Stories of attacks, kidnappings, and murders of Iraqi Christians have become commonplace.  As one Iraqi Christian refugee in Syria told the New York Times, he had hoped that the Americans’ promises of “liberation” might come true, but “our suffering has only increased.”  “Saddam didn’t allow for people to incite” religious violence, Solaka Enweya told the Times, but, in U.S.-occupied Iraq, “we Christians have suffered so much” that “our only choice is to leave for Syria.”  The refugee stream continues, though some Iraqi Christian church leaders have called for their flock to stay and preserve one of Christianity’s oldest communities.  Whatever their views of the United States or their relations with the occupation authorities, however, both Sunni and Shiite Muslims have identified all Christians with the West, the United States, and the occupation.

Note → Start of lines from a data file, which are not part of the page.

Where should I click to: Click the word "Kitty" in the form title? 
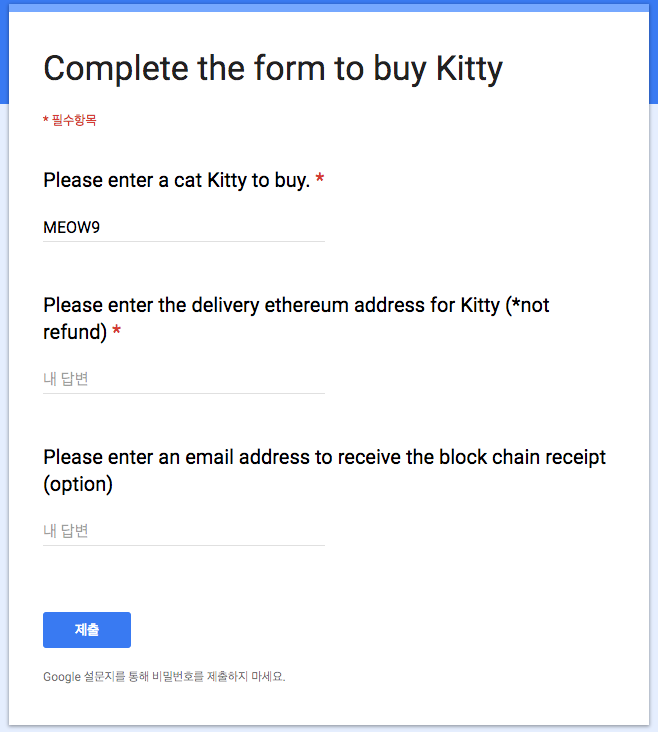pos(469,69)
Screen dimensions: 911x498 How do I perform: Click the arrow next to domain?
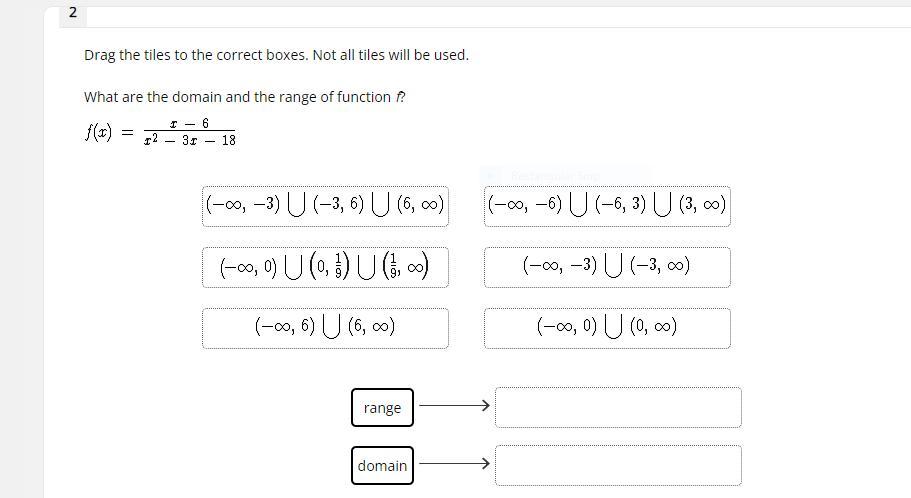pyautogui.click(x=455, y=463)
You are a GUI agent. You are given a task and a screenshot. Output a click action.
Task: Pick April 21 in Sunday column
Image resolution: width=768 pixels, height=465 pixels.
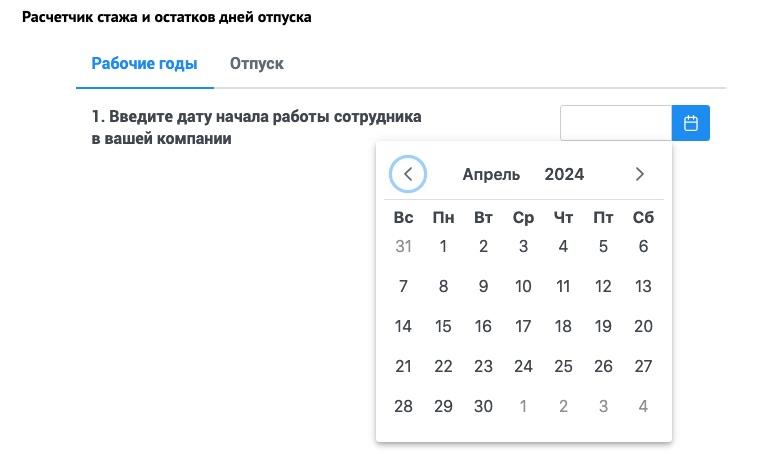(403, 367)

If Iraqi Christians expected any help—or even sympathy—from the historically Christian United States, they have been bitterly disappointed.  Anthony Browne of the Spectator recently wrote that, “Two years and many church attacks later, Iraq may still be occupied by Christian foreign powers, but the Islamist plan to ethnically [sic] cleanse Iraq . . . is reaching fruition.”  Browne, who describes himself as a “liberal democrat atheist,” stated flatly that “Muslims stick up for their co-religionists,” something that Christians largely fail to do.  Dr. Patrick Sookhdeo of the Barnabas Trust, which aids persecuted Christians, told Browne that “The Muslims have an Ummah [the worldwide Muslim community],” whereas Christians no longer have Christendom.  There is “no Christian country that says ‘We are Christian and we will help Christians.’”

With Shiite Muslims being the conspicuous winners in the Iraqi elections, perhaps the Bush administration should reconsider just what “regime change” and democracy could mean in Middle Eastern states.  Derek Hoffman, writing in Christianity Today, clues us in: “Throughout the Middle East,” wrote Hoffman, “whenever Islamist parties have stood for election they have usually won.  And they are becoming more popular.”  The likely outcome of overturning regimes in places such as Iraq and Syria seems obvious: “Democracy” in the Middle East probably means the installation of Islamic regimes that will not only persecute Christians but act as staging grounds for the further spread of militant Islam.

Meanwhile, as the Bush White House targets Syria, a haven for Iraq’s dwindling Christian community, it remains remarkably tolerant of Saudi Arabia, a country that the Spectator’s Browne condemned as “the global fountain of religious bigotry,” a state that fiercely persecutes Christians.  U.S. ally Pakistan is no better.  President Bush’s most fervent supporters, blinkered by a dispensationalist “end-times” theology that eclipses the Gospel’s message of Salvation, don’t seem to care, assuming they have been thoughtful enough to question what is happening to their fellow Christians in the first place.  Maybe these are, indeed, the end times—first and foremost for any remaining vestige of the idea of Christendom and, perhaps, for the ancient Christian communities of the Middle East.